Anna wrote: "This sounds really interesting! I just sent my mother a copy of this for her kindle, sounds like her sort of thing."Please let me know how mom liked them, Anna. I hope she's pleased! Maybe you can let her know that "Dr. Siri" is pronounced, in Lao, as Dr. Silly." Just an interesting little sidelight....

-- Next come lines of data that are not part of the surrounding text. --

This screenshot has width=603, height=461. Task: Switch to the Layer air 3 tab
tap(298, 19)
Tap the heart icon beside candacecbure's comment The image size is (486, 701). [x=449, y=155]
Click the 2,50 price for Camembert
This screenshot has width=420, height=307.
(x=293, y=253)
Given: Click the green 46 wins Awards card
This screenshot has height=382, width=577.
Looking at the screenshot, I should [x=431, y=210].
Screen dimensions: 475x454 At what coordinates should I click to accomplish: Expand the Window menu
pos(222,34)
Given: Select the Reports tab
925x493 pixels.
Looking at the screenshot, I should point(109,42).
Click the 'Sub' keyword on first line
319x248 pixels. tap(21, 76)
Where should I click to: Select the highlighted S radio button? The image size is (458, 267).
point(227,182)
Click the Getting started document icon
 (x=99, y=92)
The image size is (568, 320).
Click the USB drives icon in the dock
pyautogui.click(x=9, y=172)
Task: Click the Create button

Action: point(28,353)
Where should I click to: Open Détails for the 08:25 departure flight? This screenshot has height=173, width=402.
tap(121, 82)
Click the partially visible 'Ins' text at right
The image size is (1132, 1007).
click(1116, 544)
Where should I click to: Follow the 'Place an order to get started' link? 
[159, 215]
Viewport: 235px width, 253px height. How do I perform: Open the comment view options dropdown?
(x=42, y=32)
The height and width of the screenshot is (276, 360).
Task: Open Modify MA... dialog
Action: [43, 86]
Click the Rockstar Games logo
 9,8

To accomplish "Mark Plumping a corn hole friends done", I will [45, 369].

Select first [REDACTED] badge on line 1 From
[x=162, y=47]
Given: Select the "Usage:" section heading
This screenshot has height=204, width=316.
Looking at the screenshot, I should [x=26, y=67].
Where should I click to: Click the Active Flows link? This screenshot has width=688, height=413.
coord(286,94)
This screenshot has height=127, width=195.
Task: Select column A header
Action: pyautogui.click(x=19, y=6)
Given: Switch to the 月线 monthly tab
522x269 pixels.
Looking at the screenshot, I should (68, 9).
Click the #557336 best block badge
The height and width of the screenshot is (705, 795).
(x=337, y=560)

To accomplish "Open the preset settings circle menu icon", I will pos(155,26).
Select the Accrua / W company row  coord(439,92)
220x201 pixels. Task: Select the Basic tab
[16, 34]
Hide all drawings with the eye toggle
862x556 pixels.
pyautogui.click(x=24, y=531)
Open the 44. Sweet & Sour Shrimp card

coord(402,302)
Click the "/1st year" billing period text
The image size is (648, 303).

—Richard Reviles Censorship Always in All Ways

I thoroughly enjoyed this novel.The setting is Laos just after the Pathet Lao seized power (c. 1975). Dr. Siri Paiboun is an old member of the Party dragooned into being the country's chief coronor because all the qualified candidates have fled. Untrained, nevertheless Siri sets out to learn the job and do the best job he can.Cotterill writes with ease and engagingly and Siri is a very likable character (I can empathize with his phone phobia). I hope the author develops this into a continuing series.
—Terence

A wonderful tongue in cheek satire on the revolution in Laos, "The Coroner's Lunch" tells the tale of Dr. Siri Paiboun, unwillingly chosen to become coroner in the new communist state. The powers that be think he will be another incompetent cog in the machinery of the bureaucracy. What they do not realize is that this man in his 70's has a work ethic that demands he do his job properly despite lack of equipment and resources. How Dr. Paiboun goes about his job and solves the mysteries is both entertaining and informative.